P44
Biosynthesis of JBIR-76 and -77, aromatic polyketides with isofuranonaphthoquinone scaffold
Monday, January 12, 2015
California Ballroom C and Santa Fe Room
JBIR-76 and -77 are aromatic polyketides isolated from Streptomyces sp. RI-77. These compounds are derivatives of isofuranonaphthoquinone (IFNQ). IFNQ derivatives have been isolated from various organisms including microorganisms and plants. However, the biosynthetic pathways responsible for the construction of these compounds have not yet been elucidated. By draft genome sequencing, we discovered a type II polyketide synthase (PKS) gene cluster (ifn cluster) which might be responsible for the biosynthesis of JBIR-76 and -77. Gene inactivation analysis confiirmed the involvement of the ifn gene cluster in the biosynthesis of JBIR-76 and -77. The core structures of JBIR-76 and -77 are composed of 13 carbons, although the minimal PKS (IfnANO) was predicted to synthesize an octaketide intermediate composed of 16 carbons. Therefore, we assumed that a C-C bond cleavage reaction should be involved in the biosynthesis of JBIR-76 and -77. We focused on a Baeyer-Villiger monooxygenase homolog (IfnQ) encoded by the ifn gene cluster. An ifnQ disruption mutant did not produce JBIR-76 or -77 and accumulated some shunt products whose core structures were composed of 15 carbons.
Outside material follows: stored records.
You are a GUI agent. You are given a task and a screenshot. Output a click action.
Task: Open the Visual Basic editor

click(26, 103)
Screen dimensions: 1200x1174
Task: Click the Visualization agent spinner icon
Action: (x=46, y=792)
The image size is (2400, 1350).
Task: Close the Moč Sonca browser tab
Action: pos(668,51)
To further elucidate the role of IfnQ, in vitro IfnQ reaction was examined using recombinant IfnQ and putative intermediate analogs. According to the obtained results, we proposed that the Baeyer-Villiger oxidation of a bicyclic octaketide intermediate catalyzed by IfnQ is a key step for the formation of the IFNQ scaffold of JBIR-76 and -77.